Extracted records
☆ ☆ ☆ ☆ ☆ ☆ ☆

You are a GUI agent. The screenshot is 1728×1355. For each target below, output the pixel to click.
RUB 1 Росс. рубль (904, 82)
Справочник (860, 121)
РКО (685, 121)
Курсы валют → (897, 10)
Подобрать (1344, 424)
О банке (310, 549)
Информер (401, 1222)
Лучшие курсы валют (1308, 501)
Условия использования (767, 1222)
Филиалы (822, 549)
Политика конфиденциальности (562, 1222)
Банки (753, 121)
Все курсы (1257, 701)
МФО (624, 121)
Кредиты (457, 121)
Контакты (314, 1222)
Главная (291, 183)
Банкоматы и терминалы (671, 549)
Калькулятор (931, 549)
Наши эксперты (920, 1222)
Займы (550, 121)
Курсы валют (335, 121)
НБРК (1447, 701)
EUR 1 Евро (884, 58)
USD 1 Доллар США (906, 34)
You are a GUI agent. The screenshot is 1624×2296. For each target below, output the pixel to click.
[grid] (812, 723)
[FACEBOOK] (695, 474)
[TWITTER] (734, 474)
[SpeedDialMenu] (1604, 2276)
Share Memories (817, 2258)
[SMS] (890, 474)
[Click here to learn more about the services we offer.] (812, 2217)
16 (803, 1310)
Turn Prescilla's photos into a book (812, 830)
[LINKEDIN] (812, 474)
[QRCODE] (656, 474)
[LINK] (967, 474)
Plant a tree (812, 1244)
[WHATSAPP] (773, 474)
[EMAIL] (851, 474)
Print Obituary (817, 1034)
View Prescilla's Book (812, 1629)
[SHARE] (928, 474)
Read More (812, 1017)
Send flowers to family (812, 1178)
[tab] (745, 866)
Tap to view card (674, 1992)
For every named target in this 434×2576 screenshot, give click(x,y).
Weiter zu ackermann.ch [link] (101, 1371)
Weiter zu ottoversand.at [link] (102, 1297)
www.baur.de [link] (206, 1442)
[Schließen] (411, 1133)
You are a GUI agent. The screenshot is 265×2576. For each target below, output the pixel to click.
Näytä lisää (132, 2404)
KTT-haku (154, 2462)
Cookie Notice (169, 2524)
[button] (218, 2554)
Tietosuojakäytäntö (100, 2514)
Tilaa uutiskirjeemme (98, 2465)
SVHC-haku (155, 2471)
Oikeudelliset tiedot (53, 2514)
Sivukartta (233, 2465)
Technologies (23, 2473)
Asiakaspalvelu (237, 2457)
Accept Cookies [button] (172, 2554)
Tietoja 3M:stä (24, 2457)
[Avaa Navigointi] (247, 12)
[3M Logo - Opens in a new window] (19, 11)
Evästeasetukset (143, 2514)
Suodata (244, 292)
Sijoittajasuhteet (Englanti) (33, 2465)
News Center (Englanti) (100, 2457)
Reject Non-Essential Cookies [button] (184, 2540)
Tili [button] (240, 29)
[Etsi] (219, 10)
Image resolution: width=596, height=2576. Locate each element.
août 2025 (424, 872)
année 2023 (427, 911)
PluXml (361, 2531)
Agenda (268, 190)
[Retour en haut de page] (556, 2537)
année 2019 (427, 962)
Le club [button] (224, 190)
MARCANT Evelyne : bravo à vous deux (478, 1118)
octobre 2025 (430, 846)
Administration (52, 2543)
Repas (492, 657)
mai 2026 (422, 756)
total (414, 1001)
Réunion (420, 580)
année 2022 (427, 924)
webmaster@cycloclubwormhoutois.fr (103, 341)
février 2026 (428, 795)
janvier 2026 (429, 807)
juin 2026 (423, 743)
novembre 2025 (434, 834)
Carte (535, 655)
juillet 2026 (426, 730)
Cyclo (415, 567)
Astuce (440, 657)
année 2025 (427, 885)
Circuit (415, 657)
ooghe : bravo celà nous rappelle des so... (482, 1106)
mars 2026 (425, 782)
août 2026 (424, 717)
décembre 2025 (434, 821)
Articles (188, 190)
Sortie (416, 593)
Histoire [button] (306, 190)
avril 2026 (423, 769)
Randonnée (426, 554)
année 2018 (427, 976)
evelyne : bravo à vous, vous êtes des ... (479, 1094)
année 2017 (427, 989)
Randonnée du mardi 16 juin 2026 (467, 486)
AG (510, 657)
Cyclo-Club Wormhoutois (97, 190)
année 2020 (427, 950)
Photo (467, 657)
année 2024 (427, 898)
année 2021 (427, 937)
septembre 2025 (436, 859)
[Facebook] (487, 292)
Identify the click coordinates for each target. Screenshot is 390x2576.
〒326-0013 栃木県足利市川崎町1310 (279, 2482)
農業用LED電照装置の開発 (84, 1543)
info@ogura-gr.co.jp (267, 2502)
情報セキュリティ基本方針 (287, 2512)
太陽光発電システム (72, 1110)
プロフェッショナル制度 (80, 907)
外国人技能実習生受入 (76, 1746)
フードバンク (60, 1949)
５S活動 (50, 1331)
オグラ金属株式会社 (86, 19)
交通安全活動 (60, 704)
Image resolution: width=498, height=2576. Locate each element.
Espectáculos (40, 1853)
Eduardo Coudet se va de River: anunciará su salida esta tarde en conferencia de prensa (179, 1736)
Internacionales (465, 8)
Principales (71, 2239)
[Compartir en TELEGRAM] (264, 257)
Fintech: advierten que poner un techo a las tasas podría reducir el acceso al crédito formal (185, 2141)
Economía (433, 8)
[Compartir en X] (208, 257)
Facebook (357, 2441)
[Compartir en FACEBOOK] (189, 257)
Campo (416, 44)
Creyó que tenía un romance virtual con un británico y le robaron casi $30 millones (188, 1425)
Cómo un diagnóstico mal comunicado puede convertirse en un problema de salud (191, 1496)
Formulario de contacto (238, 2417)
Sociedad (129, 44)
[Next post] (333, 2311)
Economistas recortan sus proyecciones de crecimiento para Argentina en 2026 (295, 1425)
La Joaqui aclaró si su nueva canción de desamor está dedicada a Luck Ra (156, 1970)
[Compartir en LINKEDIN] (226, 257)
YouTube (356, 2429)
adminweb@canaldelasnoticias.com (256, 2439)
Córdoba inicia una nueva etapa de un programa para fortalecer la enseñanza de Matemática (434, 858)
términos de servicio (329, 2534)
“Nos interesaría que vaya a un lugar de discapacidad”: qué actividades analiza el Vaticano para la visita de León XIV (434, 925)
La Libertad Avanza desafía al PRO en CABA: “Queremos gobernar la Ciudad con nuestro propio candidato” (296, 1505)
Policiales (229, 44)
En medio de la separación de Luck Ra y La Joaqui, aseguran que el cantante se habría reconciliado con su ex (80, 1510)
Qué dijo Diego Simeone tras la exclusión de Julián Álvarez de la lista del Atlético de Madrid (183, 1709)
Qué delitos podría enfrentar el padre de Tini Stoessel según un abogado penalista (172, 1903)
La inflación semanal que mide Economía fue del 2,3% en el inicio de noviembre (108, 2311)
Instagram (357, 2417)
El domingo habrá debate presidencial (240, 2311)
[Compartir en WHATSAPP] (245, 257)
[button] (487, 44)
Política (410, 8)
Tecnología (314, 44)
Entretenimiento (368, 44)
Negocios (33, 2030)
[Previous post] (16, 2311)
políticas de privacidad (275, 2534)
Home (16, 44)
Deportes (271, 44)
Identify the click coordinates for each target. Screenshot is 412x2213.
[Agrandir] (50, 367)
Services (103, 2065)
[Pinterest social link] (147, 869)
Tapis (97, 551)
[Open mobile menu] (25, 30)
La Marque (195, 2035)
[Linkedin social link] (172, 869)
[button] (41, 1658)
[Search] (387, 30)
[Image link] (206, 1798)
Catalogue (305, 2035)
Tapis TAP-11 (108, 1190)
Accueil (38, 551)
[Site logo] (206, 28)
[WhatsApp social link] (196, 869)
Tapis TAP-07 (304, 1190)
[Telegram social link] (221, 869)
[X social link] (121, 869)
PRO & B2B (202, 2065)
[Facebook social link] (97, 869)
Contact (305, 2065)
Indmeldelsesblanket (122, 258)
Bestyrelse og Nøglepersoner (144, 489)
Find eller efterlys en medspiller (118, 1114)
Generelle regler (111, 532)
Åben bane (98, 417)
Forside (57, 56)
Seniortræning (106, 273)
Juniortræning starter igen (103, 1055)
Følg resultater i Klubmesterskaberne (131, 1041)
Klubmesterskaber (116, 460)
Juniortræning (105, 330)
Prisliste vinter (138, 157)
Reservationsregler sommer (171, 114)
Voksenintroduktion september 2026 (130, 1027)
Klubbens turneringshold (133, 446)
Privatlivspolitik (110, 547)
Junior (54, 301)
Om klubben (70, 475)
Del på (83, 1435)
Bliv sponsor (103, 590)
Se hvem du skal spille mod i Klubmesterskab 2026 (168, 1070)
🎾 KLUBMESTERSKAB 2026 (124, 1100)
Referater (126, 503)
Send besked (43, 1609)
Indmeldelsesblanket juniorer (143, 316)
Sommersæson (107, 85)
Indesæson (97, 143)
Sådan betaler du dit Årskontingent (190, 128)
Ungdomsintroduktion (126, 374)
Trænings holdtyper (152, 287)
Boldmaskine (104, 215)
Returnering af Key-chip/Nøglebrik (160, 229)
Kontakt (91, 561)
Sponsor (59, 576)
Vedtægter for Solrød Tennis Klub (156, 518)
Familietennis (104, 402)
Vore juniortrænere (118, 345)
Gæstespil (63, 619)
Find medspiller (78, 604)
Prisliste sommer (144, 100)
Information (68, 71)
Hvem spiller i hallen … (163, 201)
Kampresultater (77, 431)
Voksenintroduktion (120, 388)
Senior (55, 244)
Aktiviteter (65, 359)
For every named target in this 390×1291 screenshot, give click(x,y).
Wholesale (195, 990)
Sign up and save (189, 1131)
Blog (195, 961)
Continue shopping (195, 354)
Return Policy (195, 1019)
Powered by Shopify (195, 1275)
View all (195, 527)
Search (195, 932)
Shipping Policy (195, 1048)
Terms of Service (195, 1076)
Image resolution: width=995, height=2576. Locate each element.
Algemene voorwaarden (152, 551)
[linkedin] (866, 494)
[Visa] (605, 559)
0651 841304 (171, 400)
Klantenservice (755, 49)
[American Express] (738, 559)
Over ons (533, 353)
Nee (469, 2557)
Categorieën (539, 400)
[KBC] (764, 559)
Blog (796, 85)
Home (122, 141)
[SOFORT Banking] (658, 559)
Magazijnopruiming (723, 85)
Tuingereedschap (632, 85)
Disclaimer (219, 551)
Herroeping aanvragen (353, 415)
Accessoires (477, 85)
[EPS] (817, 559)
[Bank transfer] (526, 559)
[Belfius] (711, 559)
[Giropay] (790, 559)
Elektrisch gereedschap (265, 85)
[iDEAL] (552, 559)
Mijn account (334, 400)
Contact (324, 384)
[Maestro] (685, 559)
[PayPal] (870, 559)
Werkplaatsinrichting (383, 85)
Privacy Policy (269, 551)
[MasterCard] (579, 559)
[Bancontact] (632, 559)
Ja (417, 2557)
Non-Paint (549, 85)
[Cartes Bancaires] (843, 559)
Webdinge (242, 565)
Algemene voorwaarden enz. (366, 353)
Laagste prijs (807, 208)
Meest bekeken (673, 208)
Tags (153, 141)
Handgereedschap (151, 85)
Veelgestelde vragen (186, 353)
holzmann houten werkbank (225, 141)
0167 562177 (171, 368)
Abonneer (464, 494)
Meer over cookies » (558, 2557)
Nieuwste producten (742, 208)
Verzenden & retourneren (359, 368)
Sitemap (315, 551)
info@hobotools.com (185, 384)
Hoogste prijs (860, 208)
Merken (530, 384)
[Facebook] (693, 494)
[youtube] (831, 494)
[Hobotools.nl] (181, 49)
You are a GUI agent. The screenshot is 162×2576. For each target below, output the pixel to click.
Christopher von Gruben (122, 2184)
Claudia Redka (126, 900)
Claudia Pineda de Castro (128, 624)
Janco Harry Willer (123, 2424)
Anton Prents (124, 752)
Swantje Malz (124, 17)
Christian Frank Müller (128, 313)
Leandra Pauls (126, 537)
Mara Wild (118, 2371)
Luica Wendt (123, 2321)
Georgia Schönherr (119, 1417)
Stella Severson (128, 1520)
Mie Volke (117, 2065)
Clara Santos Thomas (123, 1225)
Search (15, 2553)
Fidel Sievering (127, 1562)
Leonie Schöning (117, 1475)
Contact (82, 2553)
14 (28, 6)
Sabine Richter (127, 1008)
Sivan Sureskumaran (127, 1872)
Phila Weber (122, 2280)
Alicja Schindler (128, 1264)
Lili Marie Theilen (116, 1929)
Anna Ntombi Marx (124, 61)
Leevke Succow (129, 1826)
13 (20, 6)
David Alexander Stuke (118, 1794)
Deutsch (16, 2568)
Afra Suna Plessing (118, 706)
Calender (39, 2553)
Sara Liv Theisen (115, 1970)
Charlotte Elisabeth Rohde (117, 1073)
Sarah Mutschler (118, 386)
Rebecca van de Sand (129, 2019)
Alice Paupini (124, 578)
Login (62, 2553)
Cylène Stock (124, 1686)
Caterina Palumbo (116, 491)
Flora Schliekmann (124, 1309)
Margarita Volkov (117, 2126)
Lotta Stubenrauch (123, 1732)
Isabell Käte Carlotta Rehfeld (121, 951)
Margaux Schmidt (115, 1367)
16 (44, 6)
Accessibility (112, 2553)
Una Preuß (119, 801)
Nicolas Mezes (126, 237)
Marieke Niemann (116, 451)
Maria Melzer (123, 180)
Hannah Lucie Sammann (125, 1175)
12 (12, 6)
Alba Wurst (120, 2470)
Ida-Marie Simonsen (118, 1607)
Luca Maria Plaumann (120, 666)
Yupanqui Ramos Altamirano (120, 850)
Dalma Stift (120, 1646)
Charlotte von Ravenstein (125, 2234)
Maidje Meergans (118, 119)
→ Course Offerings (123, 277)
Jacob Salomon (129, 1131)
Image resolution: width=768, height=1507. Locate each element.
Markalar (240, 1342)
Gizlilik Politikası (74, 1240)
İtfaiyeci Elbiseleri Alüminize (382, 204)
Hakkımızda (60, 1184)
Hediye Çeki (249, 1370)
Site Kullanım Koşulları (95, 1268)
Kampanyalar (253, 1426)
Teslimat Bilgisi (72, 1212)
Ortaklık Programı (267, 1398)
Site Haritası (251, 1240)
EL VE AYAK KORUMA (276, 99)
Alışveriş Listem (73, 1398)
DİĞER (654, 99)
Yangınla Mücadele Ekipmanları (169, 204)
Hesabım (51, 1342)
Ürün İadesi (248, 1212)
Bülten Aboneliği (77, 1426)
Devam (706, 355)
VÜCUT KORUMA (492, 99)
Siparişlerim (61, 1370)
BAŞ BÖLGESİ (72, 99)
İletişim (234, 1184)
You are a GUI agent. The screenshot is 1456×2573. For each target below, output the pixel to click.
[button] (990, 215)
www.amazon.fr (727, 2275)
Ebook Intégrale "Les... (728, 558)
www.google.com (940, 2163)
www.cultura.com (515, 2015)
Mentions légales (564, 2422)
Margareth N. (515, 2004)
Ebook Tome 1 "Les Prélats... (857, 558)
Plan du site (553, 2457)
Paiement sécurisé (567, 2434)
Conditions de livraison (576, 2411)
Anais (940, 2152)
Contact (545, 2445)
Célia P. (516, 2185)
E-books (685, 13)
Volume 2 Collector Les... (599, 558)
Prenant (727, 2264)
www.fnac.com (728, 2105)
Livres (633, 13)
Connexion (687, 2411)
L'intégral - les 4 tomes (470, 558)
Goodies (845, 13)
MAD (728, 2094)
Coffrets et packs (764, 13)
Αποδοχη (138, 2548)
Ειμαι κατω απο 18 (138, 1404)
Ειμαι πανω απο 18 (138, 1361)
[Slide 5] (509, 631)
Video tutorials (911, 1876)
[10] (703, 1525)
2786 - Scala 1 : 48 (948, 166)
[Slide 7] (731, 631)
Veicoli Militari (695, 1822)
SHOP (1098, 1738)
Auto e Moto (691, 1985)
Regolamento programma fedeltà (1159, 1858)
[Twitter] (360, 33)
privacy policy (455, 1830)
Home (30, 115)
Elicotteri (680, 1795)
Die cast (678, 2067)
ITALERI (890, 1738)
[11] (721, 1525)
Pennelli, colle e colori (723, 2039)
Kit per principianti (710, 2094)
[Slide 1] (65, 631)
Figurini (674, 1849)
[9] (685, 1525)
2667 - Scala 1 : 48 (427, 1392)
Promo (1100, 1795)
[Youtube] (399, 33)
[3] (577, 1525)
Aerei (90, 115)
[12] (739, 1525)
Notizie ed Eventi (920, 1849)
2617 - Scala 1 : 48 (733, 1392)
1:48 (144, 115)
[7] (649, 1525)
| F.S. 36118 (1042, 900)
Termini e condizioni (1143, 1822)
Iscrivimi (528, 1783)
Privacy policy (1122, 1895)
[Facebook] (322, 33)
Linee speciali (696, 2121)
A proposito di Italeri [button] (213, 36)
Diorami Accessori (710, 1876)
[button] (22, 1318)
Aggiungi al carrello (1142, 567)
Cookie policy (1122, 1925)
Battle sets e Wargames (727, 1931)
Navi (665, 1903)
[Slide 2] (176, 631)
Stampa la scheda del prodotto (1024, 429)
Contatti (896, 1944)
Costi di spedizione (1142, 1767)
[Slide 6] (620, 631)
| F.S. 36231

☆ ☆ ☆ ☆ ☆ ☆ ☆

▶ [WHAT IS BEING ASKED]:
Please print verbatim each line from the first line of the entries above to the line that contains "Курсы валют (335, 121)", inclusive, and nothing more.

▶ [ANSWER BELOW]:
You are a GUI agent. The screenshot is 1728×1355. For each target below, output the pixel to click.
RUB 1 Росс. рубль (904, 82)
Справочник (860, 121)
РКО (685, 121)
Курсы валют → (897, 10)
Подобрать (1344, 424)
О банке (310, 549)
Информер (401, 1222)
Лучшие курсы валют (1308, 501)
Условия использования (767, 1222)
Филиалы (822, 549)
Политика конфиденциальности (562, 1222)
Банки (753, 121)
Все курсы (1257, 701)
МФО (624, 121)
Кредиты (457, 121)
Контакты (314, 1222)
Главная (291, 183)
Банкоматы и терминалы (671, 549)
Калькулятор (931, 549)
Наши эксперты (920, 1222)
Займы (550, 121)
Курсы валют (335, 121)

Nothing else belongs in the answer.